- **What is expected**: After finding the line that contains "Task: Click the 12/02/2019 date marker", give again that line and each one following it, exactly, until the records end.

----- Extracted material -----

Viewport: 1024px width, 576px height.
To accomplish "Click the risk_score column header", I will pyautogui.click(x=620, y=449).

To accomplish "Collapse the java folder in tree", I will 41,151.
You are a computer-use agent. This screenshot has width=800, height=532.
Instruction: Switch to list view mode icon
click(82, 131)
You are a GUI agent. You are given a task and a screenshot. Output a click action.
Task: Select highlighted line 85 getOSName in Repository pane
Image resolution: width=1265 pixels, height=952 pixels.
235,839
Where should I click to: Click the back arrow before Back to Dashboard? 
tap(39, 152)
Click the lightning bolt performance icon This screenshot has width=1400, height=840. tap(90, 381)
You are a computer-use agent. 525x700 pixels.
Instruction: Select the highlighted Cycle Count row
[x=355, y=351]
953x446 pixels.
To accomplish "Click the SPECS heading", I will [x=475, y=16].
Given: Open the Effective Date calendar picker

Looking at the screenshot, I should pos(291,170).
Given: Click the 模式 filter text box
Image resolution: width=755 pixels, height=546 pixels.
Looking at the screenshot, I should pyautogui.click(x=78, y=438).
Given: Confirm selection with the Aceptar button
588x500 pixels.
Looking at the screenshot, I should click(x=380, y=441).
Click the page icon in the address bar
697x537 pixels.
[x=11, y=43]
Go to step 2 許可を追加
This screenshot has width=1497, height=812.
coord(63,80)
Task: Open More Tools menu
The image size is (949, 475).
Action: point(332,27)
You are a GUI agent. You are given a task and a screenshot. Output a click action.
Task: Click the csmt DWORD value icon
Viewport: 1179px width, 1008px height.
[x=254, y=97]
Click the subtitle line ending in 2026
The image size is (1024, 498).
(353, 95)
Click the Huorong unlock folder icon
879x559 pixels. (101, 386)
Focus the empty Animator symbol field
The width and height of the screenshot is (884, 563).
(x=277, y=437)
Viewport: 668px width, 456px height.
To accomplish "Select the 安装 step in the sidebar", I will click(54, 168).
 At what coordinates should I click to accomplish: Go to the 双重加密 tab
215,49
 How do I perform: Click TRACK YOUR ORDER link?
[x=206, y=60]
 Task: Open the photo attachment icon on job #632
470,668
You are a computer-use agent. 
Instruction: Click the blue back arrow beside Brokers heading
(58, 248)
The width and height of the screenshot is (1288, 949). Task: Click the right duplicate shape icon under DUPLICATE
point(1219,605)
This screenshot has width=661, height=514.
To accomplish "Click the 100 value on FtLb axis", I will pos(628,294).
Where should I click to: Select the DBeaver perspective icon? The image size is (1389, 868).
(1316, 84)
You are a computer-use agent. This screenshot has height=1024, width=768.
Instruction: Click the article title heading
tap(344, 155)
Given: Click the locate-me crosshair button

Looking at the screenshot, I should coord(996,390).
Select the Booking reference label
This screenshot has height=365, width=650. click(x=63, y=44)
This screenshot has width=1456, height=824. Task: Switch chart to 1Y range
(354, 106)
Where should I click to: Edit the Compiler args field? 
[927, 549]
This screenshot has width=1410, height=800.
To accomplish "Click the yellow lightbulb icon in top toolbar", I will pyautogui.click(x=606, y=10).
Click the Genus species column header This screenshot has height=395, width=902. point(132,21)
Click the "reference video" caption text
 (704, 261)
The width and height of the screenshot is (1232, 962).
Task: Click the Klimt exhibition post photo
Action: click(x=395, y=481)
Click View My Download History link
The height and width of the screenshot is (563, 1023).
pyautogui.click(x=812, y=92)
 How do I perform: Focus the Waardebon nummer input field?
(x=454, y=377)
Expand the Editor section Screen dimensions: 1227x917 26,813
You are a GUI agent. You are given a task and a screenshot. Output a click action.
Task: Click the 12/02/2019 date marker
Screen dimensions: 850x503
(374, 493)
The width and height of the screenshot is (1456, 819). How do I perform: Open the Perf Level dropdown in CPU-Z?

-----

- **Solution for this exercise**:
Task: Click the 12/02/2019 date marker
Screen dimensions: 850x503
(374, 493)
The width and height of the screenshot is (1456, 819). How do I perform: Open the Perf Level dropdown in CPU-Z?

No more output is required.